脈あり……。こいつと何らかの関わりがありそうだが、まさか、そいつまでクローン人間なんて言わないだろうな。
「それが、私の兄よ。双子の兄の、ナナオよ」
と言うことは、やはりそのナナオもクローン人間なのか?
「双子?」
いや、それはおかしい。そうじゃないはずだ。
「でも、俺が見たのは確か撮影日が四年前の画像だ。見た所、そいつは今のお前とほとんど変わらない歳くらいだったはずだぞ」
「それは多分。四年前、十二歳の時、私が撮った兄の写真よ」
やっぱり嘘だ。
「お前、その兄貴と双子なんだろ? で、四年前の十二歳の時の写真なら、お前も十六歳ってことになるよな?」
「その通りよ。前にも言ったわ。私は十六だって」
いつだったか、こいつがお風呂で言ってたことは本当だったのか。
「いやいや、それはないだろ?」
いくらなんでも、十六歳ってのは無理がある。どんなに甘く見積もってもその姿は、明らかに第二次性徴前のガキだ。
人が必ず死ぬように、肉体は日々老いていく。十代の子供であれば老いではなく成長だが、どちらにしろ必ず大人へと近づいていくはずだ。
それとも何か? こいつは、その自然の摂理さえ無視して、その時から成長してないとでも言いたいのかよ?

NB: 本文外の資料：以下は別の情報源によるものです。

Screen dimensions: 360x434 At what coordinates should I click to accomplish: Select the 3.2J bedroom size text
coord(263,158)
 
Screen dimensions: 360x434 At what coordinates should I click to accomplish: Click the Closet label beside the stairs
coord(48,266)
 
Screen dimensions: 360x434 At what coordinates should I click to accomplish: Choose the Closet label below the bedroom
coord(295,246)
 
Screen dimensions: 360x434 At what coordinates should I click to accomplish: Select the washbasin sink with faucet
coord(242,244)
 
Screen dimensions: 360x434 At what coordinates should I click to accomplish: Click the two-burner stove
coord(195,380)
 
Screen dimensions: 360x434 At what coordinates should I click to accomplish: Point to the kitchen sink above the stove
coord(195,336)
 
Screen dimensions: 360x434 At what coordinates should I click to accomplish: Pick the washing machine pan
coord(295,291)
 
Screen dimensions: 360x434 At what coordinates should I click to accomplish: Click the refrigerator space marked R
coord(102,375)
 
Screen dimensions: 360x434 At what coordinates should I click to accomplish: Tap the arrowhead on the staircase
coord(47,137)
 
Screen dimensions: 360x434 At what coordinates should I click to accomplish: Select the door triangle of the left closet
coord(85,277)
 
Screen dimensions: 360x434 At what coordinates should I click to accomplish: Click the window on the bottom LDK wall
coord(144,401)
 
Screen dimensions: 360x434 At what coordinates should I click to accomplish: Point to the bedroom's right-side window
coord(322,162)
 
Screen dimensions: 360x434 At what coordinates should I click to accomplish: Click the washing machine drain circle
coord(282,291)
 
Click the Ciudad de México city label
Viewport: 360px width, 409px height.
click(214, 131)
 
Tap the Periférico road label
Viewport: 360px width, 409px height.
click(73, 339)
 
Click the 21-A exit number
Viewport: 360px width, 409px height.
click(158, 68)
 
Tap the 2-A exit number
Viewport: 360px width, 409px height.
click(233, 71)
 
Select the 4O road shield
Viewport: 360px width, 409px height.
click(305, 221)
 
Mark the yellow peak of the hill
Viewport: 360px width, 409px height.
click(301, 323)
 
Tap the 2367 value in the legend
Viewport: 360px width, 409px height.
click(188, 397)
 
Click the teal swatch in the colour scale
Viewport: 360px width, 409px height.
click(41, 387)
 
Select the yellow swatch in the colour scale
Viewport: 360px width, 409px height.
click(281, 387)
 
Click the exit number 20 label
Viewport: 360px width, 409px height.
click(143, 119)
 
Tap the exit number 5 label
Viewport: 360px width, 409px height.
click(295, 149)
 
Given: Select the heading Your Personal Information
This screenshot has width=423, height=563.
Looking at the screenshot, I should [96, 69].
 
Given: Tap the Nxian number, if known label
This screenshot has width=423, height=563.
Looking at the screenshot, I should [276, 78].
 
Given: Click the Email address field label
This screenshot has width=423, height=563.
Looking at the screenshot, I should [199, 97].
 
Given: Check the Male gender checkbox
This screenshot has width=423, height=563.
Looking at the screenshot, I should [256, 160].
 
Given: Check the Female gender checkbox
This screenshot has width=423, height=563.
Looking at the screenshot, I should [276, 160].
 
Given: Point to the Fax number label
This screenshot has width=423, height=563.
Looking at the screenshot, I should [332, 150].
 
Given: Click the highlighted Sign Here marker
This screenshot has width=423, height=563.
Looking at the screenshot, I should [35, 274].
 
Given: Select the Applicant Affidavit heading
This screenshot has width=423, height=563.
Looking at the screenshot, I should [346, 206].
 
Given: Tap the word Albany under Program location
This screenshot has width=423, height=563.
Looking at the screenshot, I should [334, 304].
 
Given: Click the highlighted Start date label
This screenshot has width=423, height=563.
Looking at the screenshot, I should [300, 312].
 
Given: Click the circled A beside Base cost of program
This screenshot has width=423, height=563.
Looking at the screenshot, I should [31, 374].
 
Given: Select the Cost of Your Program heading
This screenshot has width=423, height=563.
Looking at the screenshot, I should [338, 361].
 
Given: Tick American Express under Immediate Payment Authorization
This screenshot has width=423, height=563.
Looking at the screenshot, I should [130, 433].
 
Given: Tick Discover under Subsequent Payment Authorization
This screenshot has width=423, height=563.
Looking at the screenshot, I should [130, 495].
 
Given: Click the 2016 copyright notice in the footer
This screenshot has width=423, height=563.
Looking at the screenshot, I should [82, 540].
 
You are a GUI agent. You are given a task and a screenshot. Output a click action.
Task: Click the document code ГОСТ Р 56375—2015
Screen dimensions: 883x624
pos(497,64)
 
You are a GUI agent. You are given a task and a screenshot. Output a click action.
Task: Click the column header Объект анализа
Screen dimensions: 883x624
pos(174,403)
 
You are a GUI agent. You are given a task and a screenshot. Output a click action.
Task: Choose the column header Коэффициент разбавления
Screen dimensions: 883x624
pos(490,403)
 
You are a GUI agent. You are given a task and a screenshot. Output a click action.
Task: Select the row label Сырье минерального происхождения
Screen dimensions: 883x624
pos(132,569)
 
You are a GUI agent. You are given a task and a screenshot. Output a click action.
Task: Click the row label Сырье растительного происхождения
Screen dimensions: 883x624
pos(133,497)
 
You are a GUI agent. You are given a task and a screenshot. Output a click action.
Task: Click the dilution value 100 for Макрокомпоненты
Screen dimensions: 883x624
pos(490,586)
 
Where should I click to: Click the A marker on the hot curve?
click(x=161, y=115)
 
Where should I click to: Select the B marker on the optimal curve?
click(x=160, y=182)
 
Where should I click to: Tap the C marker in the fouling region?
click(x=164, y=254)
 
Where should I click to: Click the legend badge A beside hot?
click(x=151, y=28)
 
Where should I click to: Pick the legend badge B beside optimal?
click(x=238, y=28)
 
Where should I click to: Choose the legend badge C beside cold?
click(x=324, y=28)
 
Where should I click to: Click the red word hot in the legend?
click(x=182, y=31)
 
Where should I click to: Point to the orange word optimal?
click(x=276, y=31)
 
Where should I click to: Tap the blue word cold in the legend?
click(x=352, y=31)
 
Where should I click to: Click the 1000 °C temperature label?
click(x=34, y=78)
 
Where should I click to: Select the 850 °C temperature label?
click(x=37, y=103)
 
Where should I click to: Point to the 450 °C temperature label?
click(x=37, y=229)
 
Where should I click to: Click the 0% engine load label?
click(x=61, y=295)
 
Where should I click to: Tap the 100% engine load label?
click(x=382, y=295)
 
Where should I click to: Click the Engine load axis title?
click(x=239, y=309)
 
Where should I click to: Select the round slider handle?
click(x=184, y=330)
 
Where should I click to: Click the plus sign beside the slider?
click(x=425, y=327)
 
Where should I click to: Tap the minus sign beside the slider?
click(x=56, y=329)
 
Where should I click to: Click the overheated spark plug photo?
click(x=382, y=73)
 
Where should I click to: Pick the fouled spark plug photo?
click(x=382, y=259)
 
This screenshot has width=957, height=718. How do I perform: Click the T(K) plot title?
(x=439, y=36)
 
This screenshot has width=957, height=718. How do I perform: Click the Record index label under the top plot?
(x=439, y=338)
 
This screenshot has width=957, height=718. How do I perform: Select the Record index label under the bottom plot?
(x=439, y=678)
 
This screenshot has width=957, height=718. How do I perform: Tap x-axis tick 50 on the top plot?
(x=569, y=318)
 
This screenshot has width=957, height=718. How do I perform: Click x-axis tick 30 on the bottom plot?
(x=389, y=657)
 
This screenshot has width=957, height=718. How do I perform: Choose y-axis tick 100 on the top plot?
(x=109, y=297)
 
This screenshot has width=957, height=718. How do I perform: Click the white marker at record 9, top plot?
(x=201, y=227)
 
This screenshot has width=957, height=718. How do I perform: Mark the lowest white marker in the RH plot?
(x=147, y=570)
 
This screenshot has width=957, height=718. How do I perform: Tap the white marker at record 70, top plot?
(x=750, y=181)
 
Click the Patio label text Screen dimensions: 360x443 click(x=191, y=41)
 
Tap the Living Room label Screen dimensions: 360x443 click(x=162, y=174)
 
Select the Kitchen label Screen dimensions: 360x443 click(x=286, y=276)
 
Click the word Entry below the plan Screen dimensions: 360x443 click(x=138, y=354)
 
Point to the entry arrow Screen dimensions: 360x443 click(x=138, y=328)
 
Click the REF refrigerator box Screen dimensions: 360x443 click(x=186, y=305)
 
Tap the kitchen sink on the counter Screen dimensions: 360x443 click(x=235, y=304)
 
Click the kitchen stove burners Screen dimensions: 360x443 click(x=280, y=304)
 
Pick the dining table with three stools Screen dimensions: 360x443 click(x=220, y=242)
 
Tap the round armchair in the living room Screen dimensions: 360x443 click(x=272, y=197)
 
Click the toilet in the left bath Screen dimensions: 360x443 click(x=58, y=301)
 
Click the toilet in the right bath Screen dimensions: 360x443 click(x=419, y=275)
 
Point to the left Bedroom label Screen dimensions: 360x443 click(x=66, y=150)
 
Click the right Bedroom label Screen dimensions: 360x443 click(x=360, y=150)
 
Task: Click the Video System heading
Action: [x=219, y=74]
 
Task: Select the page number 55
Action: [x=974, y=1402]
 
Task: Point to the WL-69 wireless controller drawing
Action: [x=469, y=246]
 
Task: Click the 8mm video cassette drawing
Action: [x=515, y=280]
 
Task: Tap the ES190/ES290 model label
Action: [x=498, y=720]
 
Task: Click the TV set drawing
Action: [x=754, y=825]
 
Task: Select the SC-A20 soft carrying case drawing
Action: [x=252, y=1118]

ネバーランドに住んでいるピーターパンでもあるまいし、永遠に成長しない子供なんて実在するわけがない。
「なら、お前はこの四年間何をしていたんだよ? 冬眠でもしてたって言うのかよ?」
「違うわ。ただ、何もしていなかっただけ。私たちはただの実験体。兄は、研究の被験者だったけど、私は出来損ないだから、放っておかれた」
「放っておかれたって……。それどういう意味だよ?」
「そのままの意味よ」
放置プレーってことかよ……。クローン人間なんて理解の範ちゅうを越えているが、生きるためには少なくとも人として、衣食住は絶対に必要だろ。
「なら、ご飯はどうしてたんだよ?」
「用意されていたわ」
「寝る所は?」
うなずく。
「着るものは?」
うなずく。
「それらは、システムが自動的に管理していたから問題なかった」
「自動的にって、それって無人で勝手に用意されていたってことかよ?」
「そう。兄と離ればなれにされ、この四年間、私は誰とも会っていないわ」
最後は、うなずきもせずに、それを肯定する。
「私は、ずっとひとりだった……」
悲しいことのはずなのに、その横顔は何の感情も示してはいなかった。いや、そもそもそれがどういうことなのか、ナナコ自体理解していないようにも思えてくる。
「でも、それで良かった。私はそこに居続け、ただ待ち続けた……。ナナオともう一度会えるその時を夢みて……」
長いまつ毛が久しぶりの再会を喜び、再びガラス玉のような瞳が開かれる。そして、少女の控え目な唇が言葉を紡ぐ。